To the first point: you might, because sometimes people actually do fall in love and/or in lust with their friends. It's a bad idea to assume that this will happen; but sometimes it does. Lots of people have started sexual relationships with somebody in their friends circle; sometimes with people they've been non-sexual friends with for some time.

To the second point: yes, certainly. And there are situations in which 'I don't want to hang around with you if there's no chance of sex' is entirely reasonable. If people go on a date with the explicit or strongly implicit idea of the date being intended to find out whether there's interest in a sexual relationship, and the conclusion on the part of one person is that there isn't, the other person's under no obligation to hang out with them anyway. If one person falls in love with a friend, finds it unrequited, and finds it too difficult to keep seeing them in non-sexual contexts, they're under no obligation to keep doing so. And so on.
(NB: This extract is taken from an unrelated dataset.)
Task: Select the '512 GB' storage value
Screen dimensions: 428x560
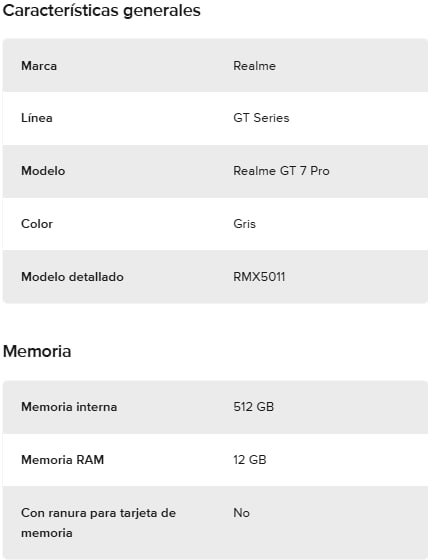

Plus which, there's a limit to the number of people one can in practice actually be friends with; and that limit's going to be lower for some than for others.

But the attitude that there's no sense, in general, in a man being friends with a woman if there isn't going to be any sex involved: that's a problem. And men with that attitude are, I strongly suspect, going to wind up having both fewer friends and less sex than men who don't have that attitude.

And attempting to appear to make friends with a woman, in a general context, under the pretense that one is just trying to be friends, if in fact one is only interested in a sexual relationship, is dishonest. (And it's not the same thing as trying to make friends in general, with a general hope that maybe one of them will turn into a lover.)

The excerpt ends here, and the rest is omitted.